Goethe’s sojourn in Rome made him a changed man, according to Goethe himself. The greatest of German writers (e.g. Faust) and polymath, Goethe literally fled to Rome and went from being a depressive German (apologies to Bill) to an emotional expat. Some say it was because he had sex for the first time in Rome (per no less than WH Auden, writing that Goethe's diary “is that of a man who has known sexual satisfaction”).  And this is after Goethe wrote The Sorrows of Young Werther – from whose fame in part he was fleeing. We like to think it was Rome itself that brought joy to Goethe, and that’s the way his diary reads.


Goethe looking out the window of the casa.
You can put yourself here;  the window is identified at the house
Goethe called 3 September when he arrived in Rome “the birthday of my new life.”

You can step in Goethe’s steps, look out his window, and feel his presence (with some effort on your part) in the “Casa di Goethe” – or Goethe’s home – in the center of Rome, via del Corso 18 – a few steps from Piazza del Popolo.

The good news about the well-organized Germans is that the “home” is well managed and maintained, with very good temporary exhibitions, as well as some permanent ones.  But well-maintained also means it is rather soul-less, and feels like the 21st century, not the 18th. That’s why it takes some effort to be transported back to Goethe’s time.  As Goethe said in the 1700s, “What the barbarians left, the builders of Modern Rome have destroyed.”  [The best version of that line plays on the name of the fabulously rich Roman family, the Barberini - what the barbarians ("barbari") didn't destroy, the Barberini did.]  One can imagine what Goethe would think now.  One really has to stretch one’s imagination to see the “delightful view of our garden and of neighbouring gardens in all directions, for our house stood on a corner.”

The exterior of Goethe's house on via del Corso
You can check out the hours, exhibitions, and some of the holdings of the “home” at the website – in English. A visit used to be free, then was Euro 2 and now is Euro 4 – but still worth it, in our opinion.

It’s worth it because Rome so moved Goethe, much like it does us. Of course, he did some things we haven’t – he visited the upper galleries of the Sistine Chapel (tho’ have to admit, we were high up on the scaffolding when Michelangelo's Last Judgment there was being restored), ate meals there and napped on the papal throne; climbed Trajan’s Column; bathed in the Tiber (“from a well-appointed and safe bathing machine”!).

Here’s what he says in his diary:

“Now, at last, I have arrived in the First City of the world!...All the dreams of my youth have come to life….In other places one has to search for the important points of interest; here they crowd in on one in profusion.”

St. Peter’s: “has made me realize that Art, like Nature, can abolish all standards of measurement.”

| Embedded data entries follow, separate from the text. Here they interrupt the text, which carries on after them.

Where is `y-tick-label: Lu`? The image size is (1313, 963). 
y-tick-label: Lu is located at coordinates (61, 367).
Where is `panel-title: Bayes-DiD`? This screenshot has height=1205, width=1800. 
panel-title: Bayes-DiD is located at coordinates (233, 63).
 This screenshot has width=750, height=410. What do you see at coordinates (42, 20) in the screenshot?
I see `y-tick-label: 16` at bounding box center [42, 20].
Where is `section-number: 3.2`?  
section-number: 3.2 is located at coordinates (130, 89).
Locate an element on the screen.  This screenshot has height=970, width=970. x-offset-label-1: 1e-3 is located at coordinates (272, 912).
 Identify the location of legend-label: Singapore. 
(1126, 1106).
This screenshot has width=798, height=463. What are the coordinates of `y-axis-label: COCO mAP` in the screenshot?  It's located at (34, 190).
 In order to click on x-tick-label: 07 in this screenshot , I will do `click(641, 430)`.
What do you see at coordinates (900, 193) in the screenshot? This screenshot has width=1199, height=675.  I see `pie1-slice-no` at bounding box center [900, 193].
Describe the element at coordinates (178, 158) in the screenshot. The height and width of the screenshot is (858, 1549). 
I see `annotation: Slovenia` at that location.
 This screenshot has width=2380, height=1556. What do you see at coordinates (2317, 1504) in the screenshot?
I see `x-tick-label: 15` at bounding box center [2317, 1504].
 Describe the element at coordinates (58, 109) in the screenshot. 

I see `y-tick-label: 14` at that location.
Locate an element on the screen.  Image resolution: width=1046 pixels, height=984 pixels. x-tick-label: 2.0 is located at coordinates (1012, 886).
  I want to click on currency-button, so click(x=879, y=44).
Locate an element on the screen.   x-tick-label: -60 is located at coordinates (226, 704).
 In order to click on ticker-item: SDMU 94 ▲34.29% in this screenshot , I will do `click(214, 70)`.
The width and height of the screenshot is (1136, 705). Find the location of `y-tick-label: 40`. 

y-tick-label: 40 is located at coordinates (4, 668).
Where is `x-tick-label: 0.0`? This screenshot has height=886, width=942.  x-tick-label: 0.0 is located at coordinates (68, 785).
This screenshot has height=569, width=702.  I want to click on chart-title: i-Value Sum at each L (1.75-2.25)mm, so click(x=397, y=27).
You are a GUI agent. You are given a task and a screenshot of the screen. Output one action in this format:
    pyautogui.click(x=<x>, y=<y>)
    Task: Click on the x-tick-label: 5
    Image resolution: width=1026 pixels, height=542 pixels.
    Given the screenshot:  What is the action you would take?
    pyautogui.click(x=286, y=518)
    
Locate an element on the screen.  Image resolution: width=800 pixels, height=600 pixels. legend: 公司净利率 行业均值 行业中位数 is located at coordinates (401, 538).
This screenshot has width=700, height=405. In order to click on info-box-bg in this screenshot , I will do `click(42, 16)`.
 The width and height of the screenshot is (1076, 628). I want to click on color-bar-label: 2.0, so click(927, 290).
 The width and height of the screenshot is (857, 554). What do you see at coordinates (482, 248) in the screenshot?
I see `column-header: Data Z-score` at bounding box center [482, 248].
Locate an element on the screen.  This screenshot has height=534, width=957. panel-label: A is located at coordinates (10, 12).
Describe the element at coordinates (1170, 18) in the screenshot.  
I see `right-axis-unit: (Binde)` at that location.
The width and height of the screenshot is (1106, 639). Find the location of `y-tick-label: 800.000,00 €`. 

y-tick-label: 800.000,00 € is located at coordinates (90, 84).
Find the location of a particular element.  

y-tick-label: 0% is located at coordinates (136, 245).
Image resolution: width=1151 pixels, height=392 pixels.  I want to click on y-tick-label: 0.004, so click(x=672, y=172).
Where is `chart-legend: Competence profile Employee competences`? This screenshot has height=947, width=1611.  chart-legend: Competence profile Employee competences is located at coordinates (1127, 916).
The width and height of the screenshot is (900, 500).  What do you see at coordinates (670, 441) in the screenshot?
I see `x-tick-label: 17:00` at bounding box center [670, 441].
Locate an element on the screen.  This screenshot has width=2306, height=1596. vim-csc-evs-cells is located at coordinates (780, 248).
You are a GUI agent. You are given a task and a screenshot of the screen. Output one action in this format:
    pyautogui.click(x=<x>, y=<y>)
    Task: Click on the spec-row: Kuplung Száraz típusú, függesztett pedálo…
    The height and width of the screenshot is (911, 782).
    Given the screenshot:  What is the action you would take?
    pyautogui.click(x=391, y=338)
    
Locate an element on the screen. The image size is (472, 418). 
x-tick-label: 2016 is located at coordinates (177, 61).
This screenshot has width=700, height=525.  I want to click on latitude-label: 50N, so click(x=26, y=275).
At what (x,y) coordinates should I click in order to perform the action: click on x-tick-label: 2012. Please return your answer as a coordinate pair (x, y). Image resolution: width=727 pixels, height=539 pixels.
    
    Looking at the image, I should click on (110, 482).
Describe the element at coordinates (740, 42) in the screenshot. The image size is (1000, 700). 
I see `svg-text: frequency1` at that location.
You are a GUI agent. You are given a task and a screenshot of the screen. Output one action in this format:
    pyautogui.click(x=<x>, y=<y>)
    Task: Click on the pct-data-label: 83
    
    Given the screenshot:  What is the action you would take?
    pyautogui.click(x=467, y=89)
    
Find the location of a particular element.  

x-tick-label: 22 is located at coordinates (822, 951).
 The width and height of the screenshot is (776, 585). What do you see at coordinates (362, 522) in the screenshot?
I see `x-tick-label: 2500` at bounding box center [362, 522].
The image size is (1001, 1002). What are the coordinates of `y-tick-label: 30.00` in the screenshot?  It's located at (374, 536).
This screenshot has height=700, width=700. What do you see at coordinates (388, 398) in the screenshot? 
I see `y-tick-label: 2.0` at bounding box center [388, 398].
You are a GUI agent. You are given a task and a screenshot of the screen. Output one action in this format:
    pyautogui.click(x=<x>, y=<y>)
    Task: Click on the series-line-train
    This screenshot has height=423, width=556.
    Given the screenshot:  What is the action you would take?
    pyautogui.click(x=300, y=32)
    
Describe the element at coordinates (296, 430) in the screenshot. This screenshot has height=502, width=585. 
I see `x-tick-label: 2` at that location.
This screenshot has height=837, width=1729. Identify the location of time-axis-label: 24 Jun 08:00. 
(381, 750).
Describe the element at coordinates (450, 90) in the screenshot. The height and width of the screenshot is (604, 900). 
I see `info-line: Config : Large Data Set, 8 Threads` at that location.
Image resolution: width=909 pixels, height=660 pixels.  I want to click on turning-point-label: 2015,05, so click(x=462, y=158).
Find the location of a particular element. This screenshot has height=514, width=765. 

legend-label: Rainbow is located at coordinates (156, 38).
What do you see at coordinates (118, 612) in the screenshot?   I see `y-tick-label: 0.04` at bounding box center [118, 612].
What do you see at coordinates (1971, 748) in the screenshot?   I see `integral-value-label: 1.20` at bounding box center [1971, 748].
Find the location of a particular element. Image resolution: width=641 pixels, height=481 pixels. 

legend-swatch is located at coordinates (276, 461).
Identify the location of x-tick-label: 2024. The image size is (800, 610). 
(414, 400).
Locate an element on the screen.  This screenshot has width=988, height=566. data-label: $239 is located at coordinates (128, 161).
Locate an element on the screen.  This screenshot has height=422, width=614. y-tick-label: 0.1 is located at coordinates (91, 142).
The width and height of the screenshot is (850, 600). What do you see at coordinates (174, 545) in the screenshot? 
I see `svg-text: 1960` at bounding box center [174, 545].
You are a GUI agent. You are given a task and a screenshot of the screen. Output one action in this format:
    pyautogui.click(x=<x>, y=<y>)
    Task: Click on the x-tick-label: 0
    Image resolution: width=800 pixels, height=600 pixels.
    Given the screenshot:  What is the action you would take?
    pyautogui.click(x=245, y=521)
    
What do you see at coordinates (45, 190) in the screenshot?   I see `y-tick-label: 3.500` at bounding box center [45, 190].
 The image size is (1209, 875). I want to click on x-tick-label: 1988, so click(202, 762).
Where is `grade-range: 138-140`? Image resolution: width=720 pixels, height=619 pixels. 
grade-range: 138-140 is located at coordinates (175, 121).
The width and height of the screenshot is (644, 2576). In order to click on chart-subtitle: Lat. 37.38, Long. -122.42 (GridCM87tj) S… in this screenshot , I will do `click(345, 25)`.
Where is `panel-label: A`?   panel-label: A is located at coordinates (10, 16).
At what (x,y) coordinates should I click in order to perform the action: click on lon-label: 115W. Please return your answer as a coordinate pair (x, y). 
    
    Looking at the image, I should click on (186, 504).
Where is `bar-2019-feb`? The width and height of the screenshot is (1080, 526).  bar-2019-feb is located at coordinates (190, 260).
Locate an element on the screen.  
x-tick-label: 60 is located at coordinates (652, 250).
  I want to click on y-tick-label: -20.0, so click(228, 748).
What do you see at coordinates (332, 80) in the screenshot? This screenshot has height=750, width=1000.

And on visiting the Sistine Chapel: “At present I am so enthusiastic about Michelangelo that I have lost all my taste for Nature, since I cannot see her with the eye of genius as he did.”

On the Coliseum at twilight: ”Once one has seen it, everything else seems small. It is so huge that the mind cannot retain its image; one remembers it is smaller than it is, so that every time one returns ito it, one is astonished by its size.”

And that’s just a bit of his writings that sang to us. For more, read his Italian Journey. Plus we’ll quote from him here and there in future posts. If you’re not too well-informed about Goethe, Wikipedia does a decent job of explaining this incredible mind and person.

Dianne

Note: We’re calling this “home series, part 1” because we will feature in short order, 2 other homes you can visit – Pirandello’s and DeChirico’s.

Evidence that the painting of Goethe is iconic.